Service Oriented Architectures (SOAs) provide a way to build applications that facilitate re-use and sharing. This is accomplished by using web services (or other similar techniques) to construct applications from services deployed in a computing infrastructure so that the applications are themselves services that can be used by other applications. For example, an email application could be structured to use services for message presentation, database look-up, and full text search. Further, if the email application itself exposes a web services interface, this application might in turn be used by a workflow system to route work requests.

While appealing, SOAs present significant challenges, especially in scaling. A central concern is the extent to which an SOA application is assured that the services it depends on will deliver the performance required for the application to meet its service level objectives (SLOs). For example, an email server built on an SOA architecture may have SLOs for client access to their mailboxes, but achieving these SLOs requires that the database service provide suitably short response times for database queries. Although there are always concerns about the performance of embedded components in complex applications, SOAs present new challenges because the underlying services may experience rapid changes in resource demands due to concurrent use by multiple applications.

This chapter proposes an approach to engineering scalable resource management solutions for SOA environments. The proposed approach is forward thinking in that it is an extrapolation of our experience with building resource management solutions for software products, especially IBM's DB2 Universal Database Server and Microsoft's.NET. Our definition of scalability is quite broad. It encompasses the traditional perspective of solutions that scale to higher request rates. But it also includes scaling in terms of the diversity of requests and operating environments, such as the challenges faced by the.NET Thread Pool that is deployed on almost all of the one billion computers running the Windows Operating System.
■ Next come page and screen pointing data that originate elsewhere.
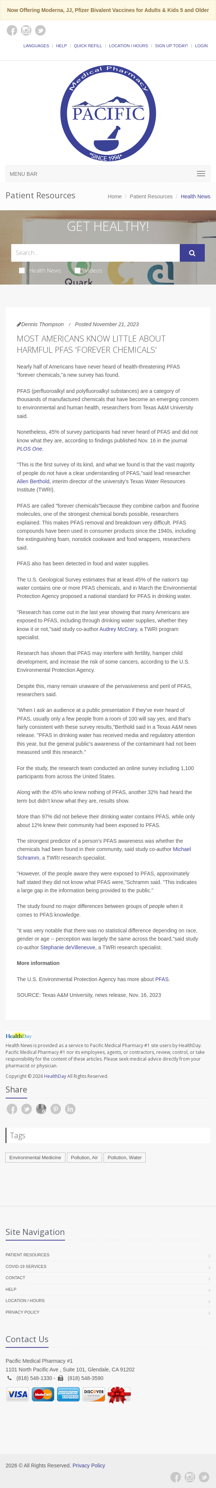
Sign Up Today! (171, 45)
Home (115, 196)
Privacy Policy (23, 1312)
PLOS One (29, 449)
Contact (15, 1277)
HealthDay (55, 1076)
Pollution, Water (125, 1157)
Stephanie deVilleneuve (67, 947)
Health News (40, 270)
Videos (88, 270)
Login (201, 45)
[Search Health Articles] (95, 253)
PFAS (162, 979)
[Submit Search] (192, 253)
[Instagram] (190, 1477)
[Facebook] (175, 1477)
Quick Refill (88, 45)
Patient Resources (151, 196)
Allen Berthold (33, 481)
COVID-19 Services (26, 1266)
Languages (36, 45)
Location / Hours (128, 45)
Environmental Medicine (35, 1157)
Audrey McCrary (118, 629)
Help (61, 45)
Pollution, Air (84, 1157)
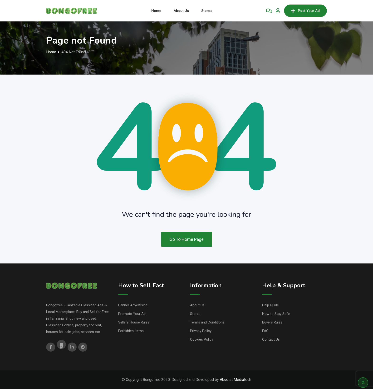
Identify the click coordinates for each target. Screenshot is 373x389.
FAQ (265, 331)
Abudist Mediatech (235, 379)
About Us (181, 11)
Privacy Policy (200, 331)
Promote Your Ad (132, 314)
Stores (206, 11)
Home (156, 11)
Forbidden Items (131, 331)
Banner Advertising (132, 305)
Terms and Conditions (207, 322)
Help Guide (270, 305)
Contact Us (271, 339)
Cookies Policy (201, 339)
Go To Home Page (187, 239)
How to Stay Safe (276, 314)
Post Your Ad (305, 11)
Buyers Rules (272, 322)
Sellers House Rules (133, 322)
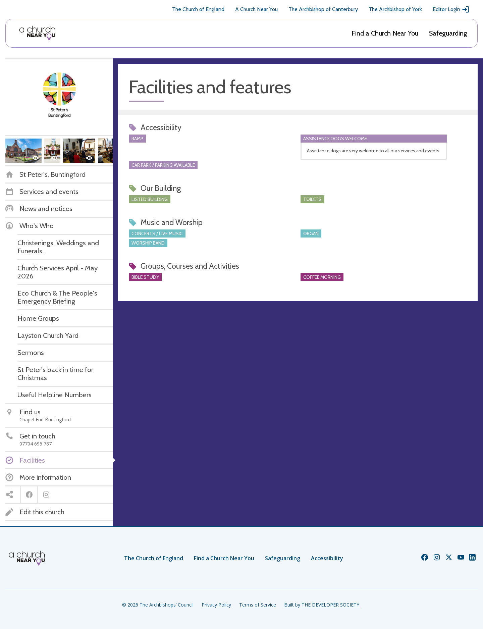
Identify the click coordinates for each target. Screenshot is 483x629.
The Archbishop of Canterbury (323, 9)
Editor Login (451, 9)
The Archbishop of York (395, 9)
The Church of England (198, 9)
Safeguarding (448, 33)
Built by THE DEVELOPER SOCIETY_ (322, 604)
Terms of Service (257, 604)
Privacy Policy (216, 604)
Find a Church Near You (385, 33)
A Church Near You (256, 9)
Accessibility (327, 558)
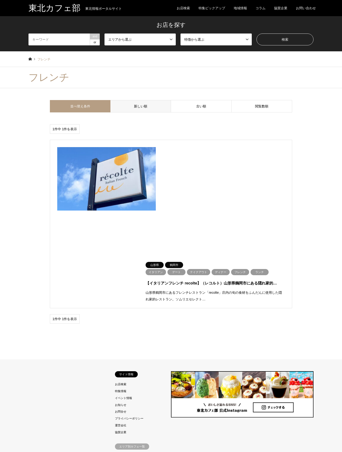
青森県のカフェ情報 (128, 354)
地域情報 (240, 8)
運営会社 (120, 323)
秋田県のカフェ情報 (128, 374)
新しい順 (140, 106)
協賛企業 (280, 8)
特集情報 (120, 288)
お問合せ (120, 309)
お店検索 (183, 8)
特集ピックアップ (212, 8)
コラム (261, 8)
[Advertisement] (64, 340)
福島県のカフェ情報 (128, 388)
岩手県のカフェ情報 (128, 361)
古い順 (201, 106)
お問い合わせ (306, 8)
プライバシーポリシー (129, 316)
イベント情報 (123, 295)
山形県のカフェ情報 (128, 381)
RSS (36, 436)
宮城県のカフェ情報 (128, 367)
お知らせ (120, 302)
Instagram (30, 436)
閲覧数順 (261, 106)
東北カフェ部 (171, 436)
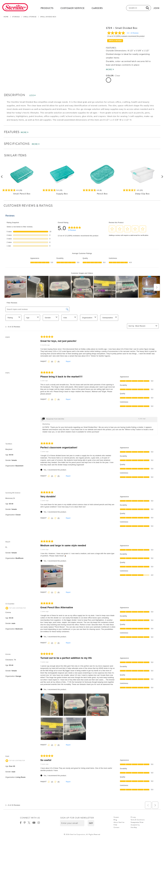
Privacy (133, 817)
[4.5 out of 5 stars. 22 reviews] (142, 190)
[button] (91, 823)
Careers (116, 817)
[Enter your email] (72, 823)
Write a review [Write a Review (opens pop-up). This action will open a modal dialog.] (115, 41)
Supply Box (62, 193)
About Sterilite (119, 822)
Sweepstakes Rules (137, 822)
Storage (16, 17)
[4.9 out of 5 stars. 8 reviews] (102, 190)
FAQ (115, 825)
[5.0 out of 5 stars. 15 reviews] (61, 190)
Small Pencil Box (21, 193)
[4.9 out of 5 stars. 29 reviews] (21, 190)
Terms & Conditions (138, 820)
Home (6, 17)
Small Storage (30, 17)
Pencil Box (102, 193)
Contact (116, 827)
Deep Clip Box (142, 193)
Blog (115, 820)
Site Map (134, 827)
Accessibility (135, 825)
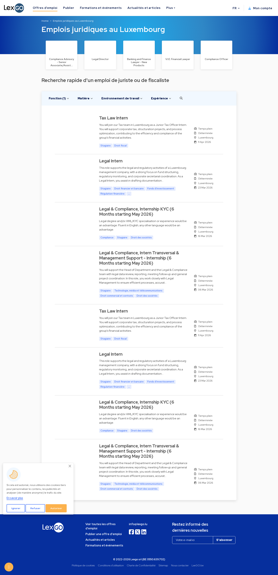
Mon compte (260, 8)
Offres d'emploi (45, 8)
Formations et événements (101, 8)
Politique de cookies (83, 565)
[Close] (70, 466)
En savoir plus (15, 498)
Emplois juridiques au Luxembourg (73, 20)
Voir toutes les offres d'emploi (100, 526)
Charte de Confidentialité (141, 565)
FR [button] (235, 8)
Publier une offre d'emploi (103, 534)
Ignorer (15, 508)
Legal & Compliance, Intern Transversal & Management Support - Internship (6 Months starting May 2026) (139, 258)
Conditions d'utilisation (111, 565)
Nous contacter (180, 565)
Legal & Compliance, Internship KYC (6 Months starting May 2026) (136, 211)
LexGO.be (198, 565)
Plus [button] (169, 8)
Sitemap (163, 565)
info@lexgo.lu (138, 524)
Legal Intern (111, 161)
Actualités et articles (144, 8)
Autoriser (56, 508)
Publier (68, 8)
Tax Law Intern (113, 118)
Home (45, 20)
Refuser (35, 508)
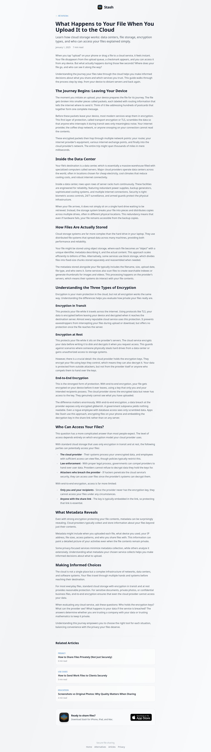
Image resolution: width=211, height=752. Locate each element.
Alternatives (100, 746)
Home (89, 746)
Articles (112, 746)
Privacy (121, 746)
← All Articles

Because it is difficult to obtain accurate models of real world systems, our approach to scaling resource management does not depend on having detailed system models. Rather, we rely on simple performance models and employ feedback control to sense and correct for errors in modeling and control as well as changes in workloads and resources. Thus, our approach relies heavily on control engineering to design effective closed loop systems such as is done in mechanical, electrical, and aerospace engineering.
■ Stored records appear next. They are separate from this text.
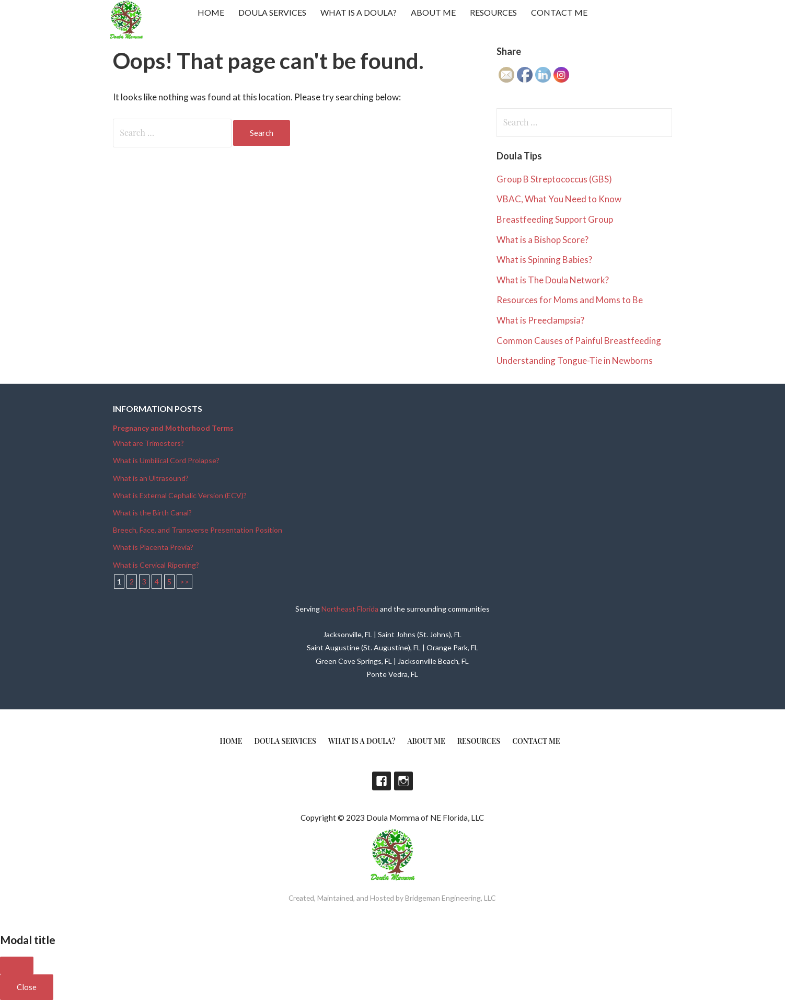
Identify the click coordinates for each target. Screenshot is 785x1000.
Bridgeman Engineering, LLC (450, 897)
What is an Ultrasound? (151, 478)
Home (211, 12)
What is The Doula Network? (553, 279)
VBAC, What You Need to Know (559, 198)
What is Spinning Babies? (544, 259)
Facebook (381, 781)
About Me (433, 12)
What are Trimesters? (148, 443)
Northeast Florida (349, 608)
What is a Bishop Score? (542, 239)
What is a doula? (358, 12)
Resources (493, 12)
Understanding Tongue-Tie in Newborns (575, 360)
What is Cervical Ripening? (156, 564)
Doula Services (272, 12)
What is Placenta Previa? (153, 547)
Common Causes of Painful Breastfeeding (579, 340)
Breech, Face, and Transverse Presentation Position (197, 529)
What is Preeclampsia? (540, 320)
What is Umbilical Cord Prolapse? (166, 460)
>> (184, 581)
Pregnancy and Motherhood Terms (173, 427)
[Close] (16, 965)
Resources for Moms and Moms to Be (570, 299)
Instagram (403, 781)
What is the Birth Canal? (152, 512)
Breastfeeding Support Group (555, 219)
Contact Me (559, 12)
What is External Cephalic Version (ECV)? (180, 495)
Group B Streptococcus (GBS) (554, 179)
To illustrate the challenge of resource management in SOAs, we begin with an example of SOA scaling as reported in James (2008). The service described in this article automatically constructs professional video from still photographs and sound tracks. The service is deployed on a multi-layer SOA consisting of an Application Layer, a Management Layer, and a Cloud Layer. The Application Layer was developed by Animoto, a company founded in 2006. The animation application consists of services providing video analysis, music analysis, customization, and rendering. The Management Layer, which is provided by RightScale, maps the application to the underlying computing and storage infrastructure. This requires considerations for application provisioning, load balancing, scaling the number of servers, and application deployment. The Cloud Layer, which uses Amazon.com EC2 and S3 services, provides the compute and storage infrastructure.
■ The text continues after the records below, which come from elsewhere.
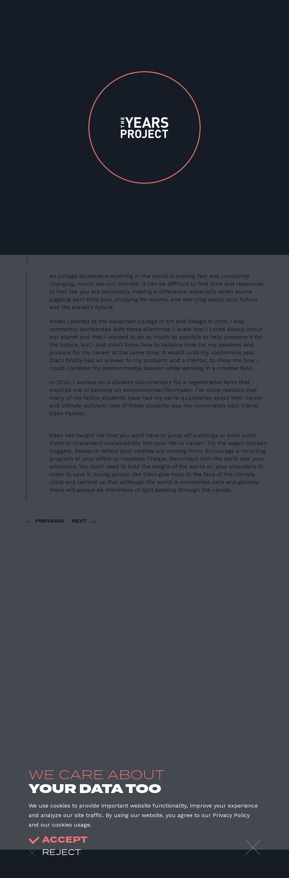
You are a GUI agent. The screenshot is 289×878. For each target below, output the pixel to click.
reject (55, 852)
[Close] (253, 847)
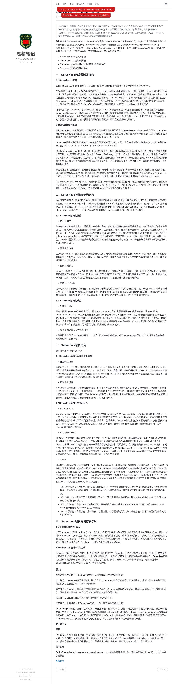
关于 (30, 679)
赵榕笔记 (26, 53)
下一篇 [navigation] (162, 669)
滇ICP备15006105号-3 (26, 676)
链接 (25, 679)
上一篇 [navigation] (61, 669)
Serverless (101, 17)
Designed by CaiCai (25, 669)
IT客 (90, 17)
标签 (21, 679)
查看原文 (60, 661)
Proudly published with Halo (25, 672)
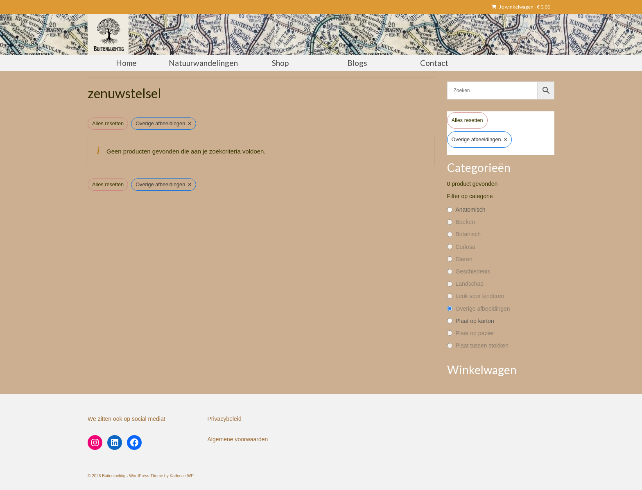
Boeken (465, 222)
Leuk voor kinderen (480, 296)
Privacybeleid (225, 418)
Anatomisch (471, 209)
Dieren (464, 259)
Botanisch (468, 234)
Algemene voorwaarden (238, 439)
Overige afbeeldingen (483, 308)
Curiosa (465, 247)
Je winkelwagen (521, 7)
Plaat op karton (475, 321)
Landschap (470, 283)
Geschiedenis (473, 271)
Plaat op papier (475, 333)
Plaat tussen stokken (482, 345)
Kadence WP (181, 476)
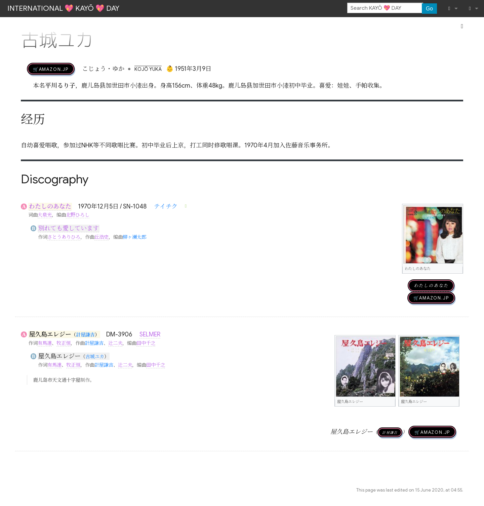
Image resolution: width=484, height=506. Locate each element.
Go (429, 8)
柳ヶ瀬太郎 (134, 237)
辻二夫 (115, 343)
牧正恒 (63, 343)
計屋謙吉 (85, 335)
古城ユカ (94, 357)
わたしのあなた (50, 206)
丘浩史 (101, 237)
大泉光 (45, 215)
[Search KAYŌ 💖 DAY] (385, 8)
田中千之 (145, 343)
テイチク (165, 206)
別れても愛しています (68, 228)
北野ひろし (77, 215)
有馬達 (45, 343)
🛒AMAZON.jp (51, 69)
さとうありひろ (63, 237)
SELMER (149, 334)
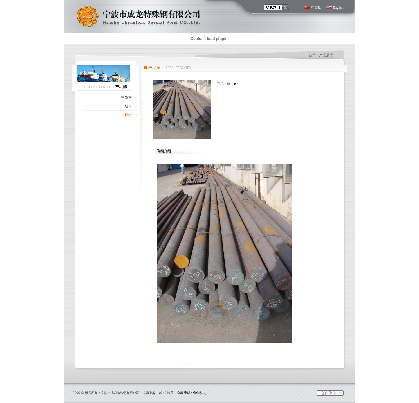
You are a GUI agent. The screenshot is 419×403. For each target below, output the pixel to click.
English (338, 8)
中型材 (126, 97)
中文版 (316, 8)
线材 (128, 106)
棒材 (128, 115)
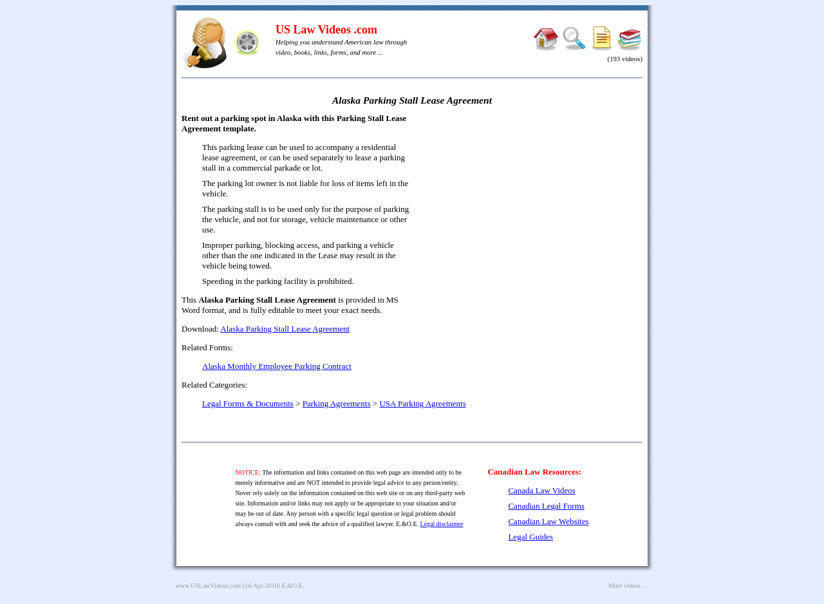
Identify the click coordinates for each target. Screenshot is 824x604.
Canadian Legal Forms (546, 506)
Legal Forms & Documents (248, 403)
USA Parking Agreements (422, 403)
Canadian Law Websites (548, 521)
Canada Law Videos (541, 490)
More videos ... (627, 585)
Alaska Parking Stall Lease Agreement (285, 329)
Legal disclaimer (442, 523)
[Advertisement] (532, 206)
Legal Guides (530, 537)
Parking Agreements (337, 403)
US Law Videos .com (326, 29)
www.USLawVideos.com (208, 585)
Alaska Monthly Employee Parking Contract (276, 366)
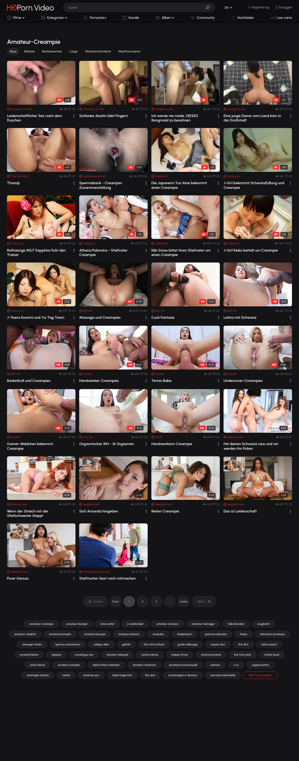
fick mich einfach (154, 644)
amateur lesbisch (128, 634)
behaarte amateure (272, 634)
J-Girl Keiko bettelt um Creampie (251, 250)
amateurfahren (29, 654)
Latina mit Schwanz (240, 317)
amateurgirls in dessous (182, 675)
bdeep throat (179, 654)
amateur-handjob (69, 665)
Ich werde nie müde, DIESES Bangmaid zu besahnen (174, 118)
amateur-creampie (41, 624)
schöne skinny (149, 654)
Each layer has its own set of resource management objectives, according to its purpose. At the Cloud Layer, the objectives are to maximize the utilizations of computing and storage resources. The objectives of the Management Layer are to minimize the cost of the deployment by minimizing the number of servers allocated and minimize application response times. The latter can be achieved through load balancing, but this objective is sometimes in conflict with the objective of minimizing costs. At the Application Layer, the objectives are to manage the trade-offs between resource demands (compute cycles and storage) and service quality. In this SOA, quality metrics include response time to produce the video and the quality of the rendering.